■ Page:
Dagstuhl Seminar: neg-defeasible rules and naf rules

From: Harold Boley (boley@informatik.uni-kl.de)
Date: 03/07/02

Hi all,

on Tuesday we discussed closed/open world assumptions, negation
as failure vs. explicit negation, non-monotonic logic, defeasible
inference, etc., as inspired by the "rules" Dagstuhl Seminar

I promised Richard some background material on the talk by

Grigoris Antoniou, Universitšt Bremen:
Efficient Defeasible Reasoning

Grigoris' talk among other things discussed whether one can get
rid of two kinds of negation by introducing defeasible implication.

Another interesting Dagstuhl talk related to these topics was by

Michael Schroeder, City University London:
Arguments and Misunderstandings:
A Fuzzy Approach to Conflict Resolution in Open Systems

Let me discuss here the basic idea of such rule systems and start to
compare it with description logics, instantiating and elaborating an
example discussed by

Xianchang Wang, Jia-Huai You, and Li Yan Yuan:
Logic programming without default negation revisited (page 4)

Let me use these conventions:

Negation as failure will be be denoted by:    naf
Explicit negation will be be denoted by:      neg

Defeasible implication will be be denoted by: <=
Ordinary implication will be be denoted by:   <-

Now, attempts have been made to transform a "naf rule" like

  p(x)      <-  q(x)  ^  naf(r(x))

into "neg-defeasible rules" like

  p(x)      <=  q(x)

  neg(p(x)) <=  r(x)

where the case of conflict (contradiction) of the "neg-defeasible rules"
corresponds to the case of non-applicability of the "naf rule":
In a "sceptical" view, if both rules are potentially applicable with the
same substitution, none of them will be applied.

The negative head of a predicate definition, here neg(p(x)), from the
'exception-case' rule, has also been considered to have priority over
its corresponding positive head, here p(x), of the 'normal-case' rule.

Such priorities are often made explicit:

1:    p(x)      <=  q(x)

[Source records]
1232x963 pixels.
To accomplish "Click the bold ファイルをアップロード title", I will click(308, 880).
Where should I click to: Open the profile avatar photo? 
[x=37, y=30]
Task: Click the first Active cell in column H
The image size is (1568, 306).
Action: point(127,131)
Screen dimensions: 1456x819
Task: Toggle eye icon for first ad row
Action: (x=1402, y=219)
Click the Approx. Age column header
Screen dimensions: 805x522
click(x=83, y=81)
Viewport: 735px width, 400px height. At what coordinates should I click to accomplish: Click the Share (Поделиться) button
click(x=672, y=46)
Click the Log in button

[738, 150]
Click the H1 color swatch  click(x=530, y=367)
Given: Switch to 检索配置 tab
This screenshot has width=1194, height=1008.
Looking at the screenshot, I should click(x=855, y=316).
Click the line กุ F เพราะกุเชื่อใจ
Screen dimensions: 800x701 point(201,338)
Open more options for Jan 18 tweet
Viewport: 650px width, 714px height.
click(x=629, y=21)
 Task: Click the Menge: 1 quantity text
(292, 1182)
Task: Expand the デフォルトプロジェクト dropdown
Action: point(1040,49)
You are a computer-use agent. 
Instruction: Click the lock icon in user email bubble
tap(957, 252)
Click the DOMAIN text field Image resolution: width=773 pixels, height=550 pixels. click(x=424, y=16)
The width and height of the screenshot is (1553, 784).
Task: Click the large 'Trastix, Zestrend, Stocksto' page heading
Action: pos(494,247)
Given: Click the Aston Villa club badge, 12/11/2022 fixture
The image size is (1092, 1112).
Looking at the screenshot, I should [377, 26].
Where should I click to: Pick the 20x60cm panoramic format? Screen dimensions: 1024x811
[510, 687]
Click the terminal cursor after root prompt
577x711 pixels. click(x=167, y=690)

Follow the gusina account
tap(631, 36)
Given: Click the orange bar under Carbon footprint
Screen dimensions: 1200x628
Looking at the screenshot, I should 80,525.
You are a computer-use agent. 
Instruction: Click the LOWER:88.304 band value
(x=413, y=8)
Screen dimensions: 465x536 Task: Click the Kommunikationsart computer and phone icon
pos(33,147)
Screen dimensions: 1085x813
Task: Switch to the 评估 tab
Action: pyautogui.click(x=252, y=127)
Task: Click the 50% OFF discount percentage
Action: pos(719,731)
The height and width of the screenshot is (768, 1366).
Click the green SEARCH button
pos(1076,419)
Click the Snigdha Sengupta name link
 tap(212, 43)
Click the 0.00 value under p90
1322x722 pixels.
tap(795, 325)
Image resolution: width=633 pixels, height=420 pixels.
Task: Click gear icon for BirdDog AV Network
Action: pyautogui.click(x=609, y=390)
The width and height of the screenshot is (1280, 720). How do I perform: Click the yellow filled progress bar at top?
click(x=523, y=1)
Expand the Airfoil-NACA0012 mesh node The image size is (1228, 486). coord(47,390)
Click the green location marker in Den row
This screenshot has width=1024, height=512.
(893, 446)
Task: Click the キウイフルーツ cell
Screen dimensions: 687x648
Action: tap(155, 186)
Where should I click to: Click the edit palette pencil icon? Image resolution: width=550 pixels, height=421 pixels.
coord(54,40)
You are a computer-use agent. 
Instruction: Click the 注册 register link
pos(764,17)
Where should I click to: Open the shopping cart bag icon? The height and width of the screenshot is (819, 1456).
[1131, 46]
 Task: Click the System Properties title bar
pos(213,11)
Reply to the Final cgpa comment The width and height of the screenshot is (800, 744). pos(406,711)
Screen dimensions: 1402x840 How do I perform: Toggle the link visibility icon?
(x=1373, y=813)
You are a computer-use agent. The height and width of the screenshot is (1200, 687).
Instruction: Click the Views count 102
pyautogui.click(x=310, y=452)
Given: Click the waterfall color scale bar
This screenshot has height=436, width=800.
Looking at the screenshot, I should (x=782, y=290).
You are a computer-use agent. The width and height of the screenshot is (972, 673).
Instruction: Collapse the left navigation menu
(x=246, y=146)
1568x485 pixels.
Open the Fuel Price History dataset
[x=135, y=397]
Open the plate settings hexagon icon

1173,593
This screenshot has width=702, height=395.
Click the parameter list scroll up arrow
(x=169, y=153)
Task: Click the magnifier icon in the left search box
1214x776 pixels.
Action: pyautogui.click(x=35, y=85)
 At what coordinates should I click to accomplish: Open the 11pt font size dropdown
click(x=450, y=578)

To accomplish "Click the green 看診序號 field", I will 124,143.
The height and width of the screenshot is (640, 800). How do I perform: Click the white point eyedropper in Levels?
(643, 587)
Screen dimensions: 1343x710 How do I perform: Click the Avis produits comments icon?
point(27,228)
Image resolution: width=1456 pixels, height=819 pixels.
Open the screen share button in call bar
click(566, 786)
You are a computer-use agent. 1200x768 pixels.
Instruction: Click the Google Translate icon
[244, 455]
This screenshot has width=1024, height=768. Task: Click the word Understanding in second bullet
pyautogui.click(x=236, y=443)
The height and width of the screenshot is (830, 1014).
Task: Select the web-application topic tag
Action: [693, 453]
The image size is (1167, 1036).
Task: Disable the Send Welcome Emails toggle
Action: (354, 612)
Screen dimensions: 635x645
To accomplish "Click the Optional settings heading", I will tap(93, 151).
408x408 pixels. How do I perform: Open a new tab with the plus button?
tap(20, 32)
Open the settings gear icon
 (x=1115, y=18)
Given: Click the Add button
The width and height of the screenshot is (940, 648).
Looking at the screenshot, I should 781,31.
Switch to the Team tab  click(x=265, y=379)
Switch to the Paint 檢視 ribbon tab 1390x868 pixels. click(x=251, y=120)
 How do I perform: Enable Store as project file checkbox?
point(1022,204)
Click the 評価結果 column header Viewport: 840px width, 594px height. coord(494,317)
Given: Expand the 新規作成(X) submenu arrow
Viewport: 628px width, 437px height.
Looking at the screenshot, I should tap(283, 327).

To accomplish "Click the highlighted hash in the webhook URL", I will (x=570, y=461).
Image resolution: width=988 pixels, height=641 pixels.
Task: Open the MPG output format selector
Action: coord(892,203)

■ Written request: Reproduce the passage of the Dagstuhl seminar post that begins with "where the case" and ends with "the 'normal-case' rule.", swapping "priority" for "precedence".

■ Exercise solution:
where the case of conflict (contradiction) of the "neg-defeasible rules"
corresponds to the case of non-applicability of the "naf rule":
In a "sceptical" view, if both rules are potentially applicable with the
same substitution, none of them will be applied.

The negative head of a predicate definition, here neg(p(x)), from the
'exception-case' rule, has also been considered to have precedence over
its corresponding positive head, here p(x), of the 'normal-case' rule.